Coaches will understand the importance of this week’s video, especially when working with younger swimmers.

Why do it:
Learning how to read the clock, knowing when to push off, and how to prepare for your interval before you get back to the wall, allows for a well organized practice. The less chaos during training, the more focus can be placed on swimming… rather than avoiding others.

How to do it:
We’re going to go through a few scenarios here… using both the standard sweep clock, and the digital clock.
1 – Leaving on the “top”, or “zero”. This means the first swimmer in the lane leaves when the clock reaches what would be the 60 second mark, or 12 o’clock, or when the digital clock gets to :00.
2 – Leave “5 seconds apart”. The 2nd swimmer in the lane will leave 5 seconds after the person in front of them… so the 5 – 10 – 15 – and so on.
3 – It’s standard practice to leave on the number that ends in either 5 or 0… but you’ll always see those swimmers who leave at some random time. This makes it more difficult to maintain a good distance behind the person in front, and more difficult to get your actual time of the swim. Stay organized.

During a set, while you’re swimming, you should not just be thinking about your stroke technique, but also, when you’re going to have to leave for your next swim. We’ll use the example that these swimmers have to leave on the :40.
1 – Sometimes you get a lot of rest, so you’ll have time to prep for the :40, or the send off, when you get in. This swimmer has about :10 seconds.
2 – When sets get more difficult, it’s best to KNOW you have to leave on the :40 before you come in, that way, you can grab a quick breath, and get ready for a good pushoff.
3 – REALLY tough sets, or “short rest” sets… well… it’s pretty much a “touch and go”. These may seem like an open turn, when you JUST get enough time to see the clock. There is no time to calculate when you have to leave… so you better know it before you touch the wall.
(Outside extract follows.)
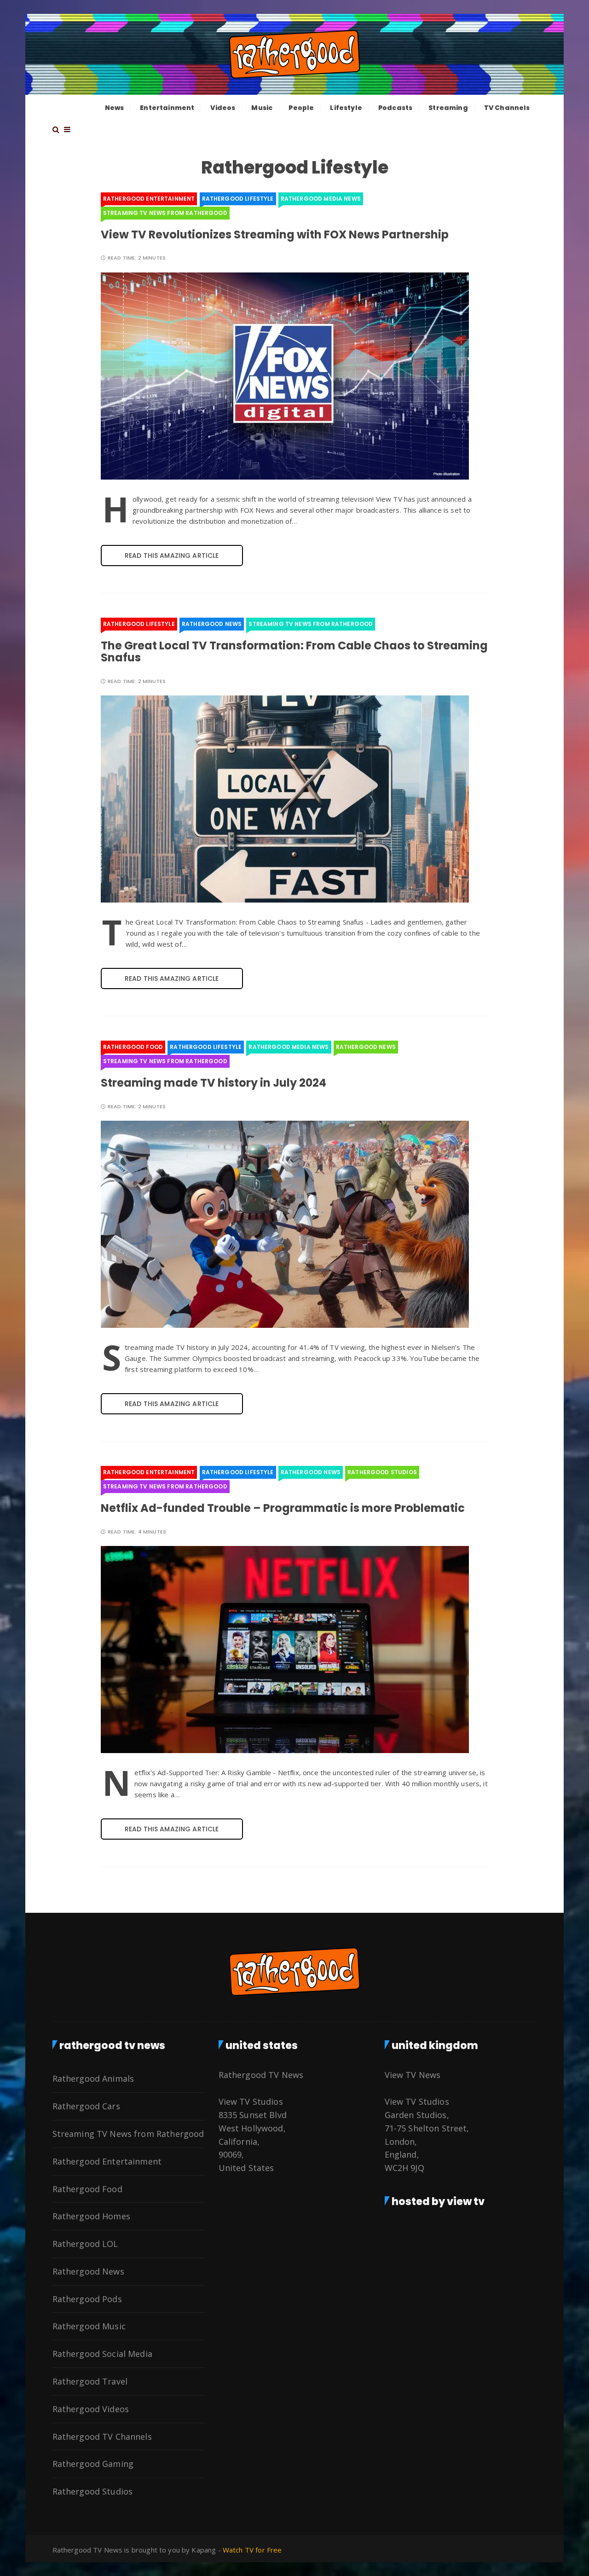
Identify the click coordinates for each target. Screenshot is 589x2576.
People (301, 107)
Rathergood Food (133, 1047)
How to do it really well (the fine points):
This is a simple fine point… stay engaged and thinking during practice. Know when YOU are supposed to leave, and don’t depend on the person in front of you to know the intervals. The clock serves are your own personal tracker… to tell you when to start, how fast you went on the swim, and when to leave again. Treat the clock as if you’re the only one using it, and know your times.

Great swimming is more than going back and forth… it’s an organized, thoughtful, engaged approach to your training. Start young, and it’s easy.